The king said, “If he is alone, he must have good news.” And the runner came closer and closer.

26 Then the watchman saw another runner, and he called down to the gatekeeper, “Look, another man running alone!”

The king said, “He must be bringing good news, too.”

27 The watchman said, “It seems to me that the first one runs like Ahimaaz son of Zadok.”

“He’s a good man,” the king said. “He comes with good news.”

28 Then Ahimaaz called out to the king, “All is well!” He bowed down before the king with his face to the ground and said, “Praise be to the Lord your God! He has delivered up those who lifted their hands against my lord the king.”

29 The king asked, “Is the young man Absalom safe?”

Ahimaaz answered, “I saw great confusion just as Joab was about to send the king’s servant and me, your servant, but I don’t know what it was.”

30 The king said, “Stand aside and wait here.” So he stepped aside and stood there.

31 Then the Cushite arrived and said, “My lord the king, hear the good news!
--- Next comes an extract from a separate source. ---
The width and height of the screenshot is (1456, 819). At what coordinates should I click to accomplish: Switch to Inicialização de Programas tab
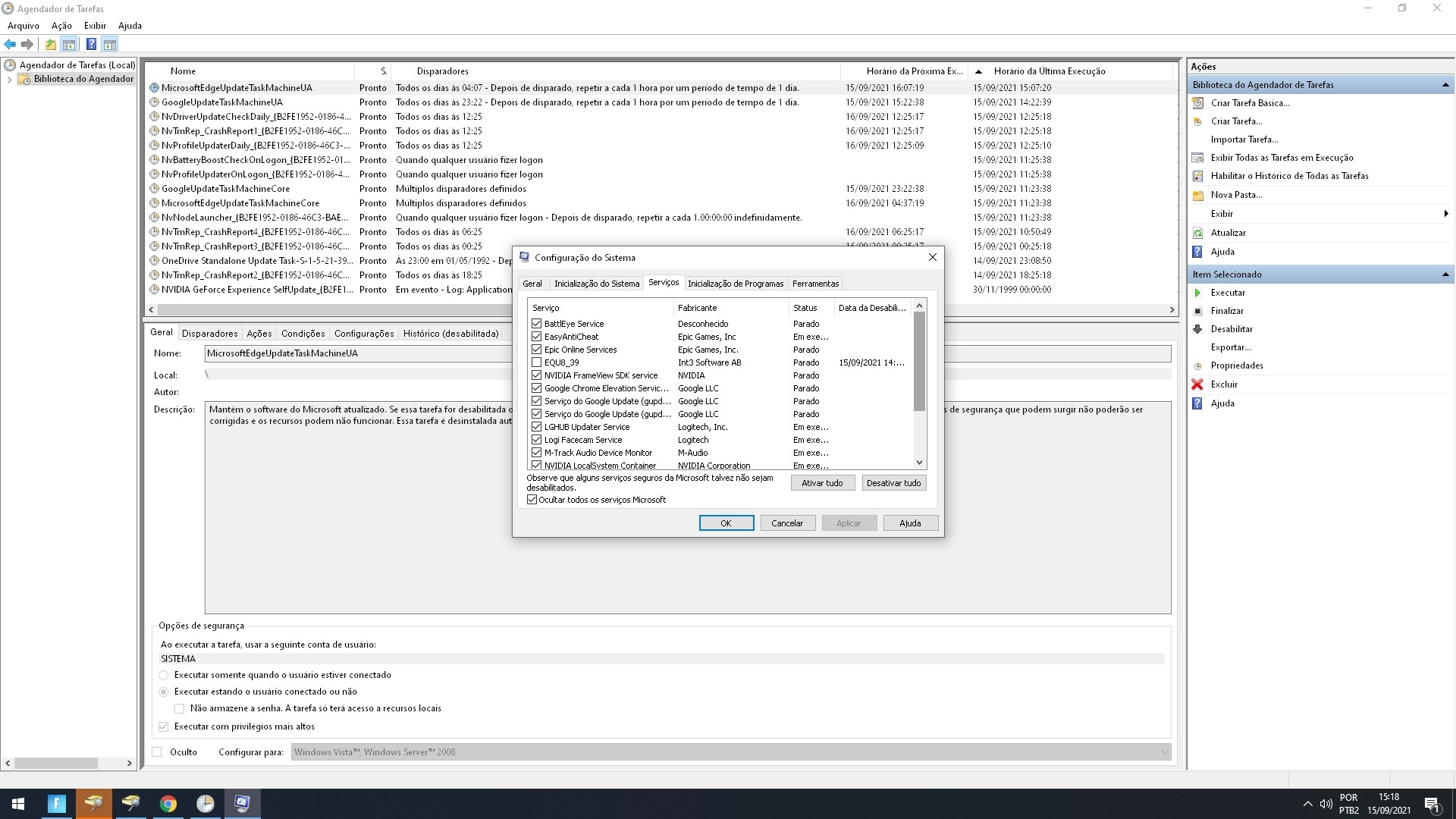[735, 284]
The Lord has vindicated you today by delivering you from the hand of all who rose up against you.”

32 The king asked the Cushite, “Is the young man Absalom safe?”

The Cushite replied, “May the enemies of my lord the king and all who rise up to harm you be like that young man.”

33 The king was shaken. He went up to the room over the gateway and wept. As he went, he said: “O my son Absalom! My son, my son Absalom! If only I had died instead of you—O Absalom, my son, my son!”[g]

Footnotes:

  1. 2 Samuel 18:3 Two Hebrew manuscripts, some Septuagint manuscripts and Vulgate; most Hebrew manuscripts care; for now there are ten thousand like us
  2. 2 Samuel 18:11 That is, about 4 ounces or about 115 grams
  3. 2 Samuel 18:12 That is, about 25 pounds or about 12 kilograms
  4. 2 Samuel 18:12 A few Hebrew manuscripts, Septuagint, Vulgate and Syriac; most Hebrew manuscripts may be translated Absalom, whoever you may be.
  5. 2 Samuel 18:13 Or Otherwise, if I had acted treacherously toward him
  6. 2 Samuel 18:23 That is, the plain of the Jordan
  7. 2 Samuel 18:33 In Hebrew texts this verse (18:33) is numbered 19:1.